**PROMPT 1**. Repeat the commentary on men's violence against women word for word, from "Her line of" to "view women.".
**PROMPT 2**. In the commentary on men's violence against women, what factors does it say we often unthinkingly blame when a husband batters his wife? List each one.

Her line of work is dangerous, but
mainly because there are men who want
to hurt women. If a husband batters his
wife, we often unthinkingly put it down
to socio-economic factors or alcohol and
drugs, rather than how men and boys
are taught and socialised to be men and
view women.
I wonder at what stage we will stop
being shocked by how normal a rapist
seemed. Many years ago, two female
friends confided in me about past
abuses that happened in their lives,
both of which had been perpetrated by
“normal guys”. As I attempted to console
them, I mentally comforted myself by
reducing it to some as yet undetected
mental illnesses in these men. The
cognitive shift is easy to do when we are
not knowingly surrounded by men who
commit these crimes, but then we men
rarely need to fear such an attack.
The idea of the lurking monster is no
doubt a useful myth, one we can use to
defuse any fear of the women we love
being hurt, without the need to examine
ourselves or our male-dominated
society. It is also an excuse to
implement a set of rules on women on
“how not to get raped”, which is a
strange cocktail of naiveté and
cynicism. It is naive because it views
rapists as a monolithic group of thigh-
rubbing predators with a checklist
rather than the bloke you just passed in
the office, pub or gym, and cynical
because these rules allow us to classify
victims. If the victim was wearing X or
drinking Y, well then of course the
monster is going to attack – didn’t she
read the rules?

**GIVEN ENTRIES**.
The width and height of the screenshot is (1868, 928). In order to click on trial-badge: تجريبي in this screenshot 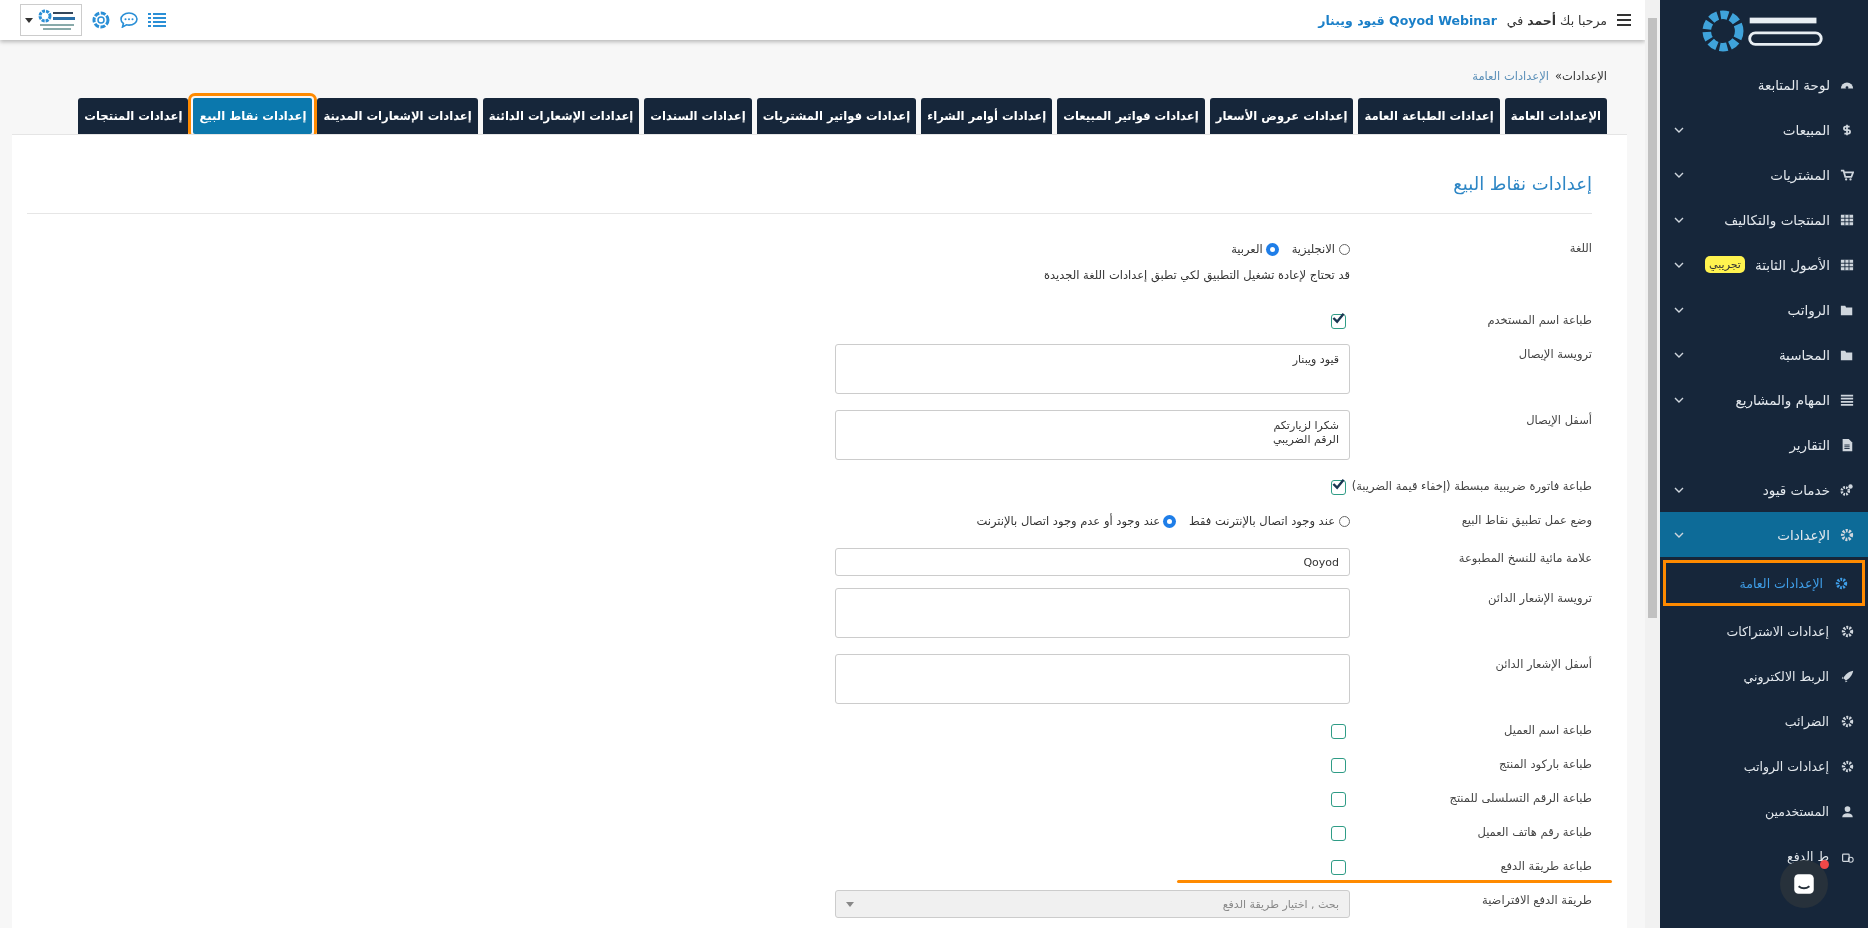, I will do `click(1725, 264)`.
==
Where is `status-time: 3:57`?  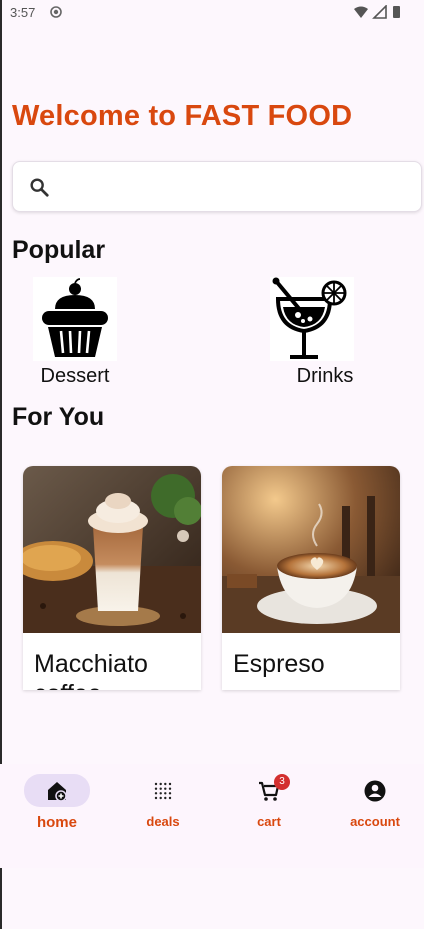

**ANSWER 1**.
Her line of work is dangerous, but
mainly because there are men who want
to hurt women. If a husband batters his
wife, we often unthinkingly put it down
to socio-economic factors or alcohol and
drugs, rather than how men and boys
are taught and socialised to be men and
view women.

**ANSWER 2**.
- socio-economic factors
- alcohol
- drugs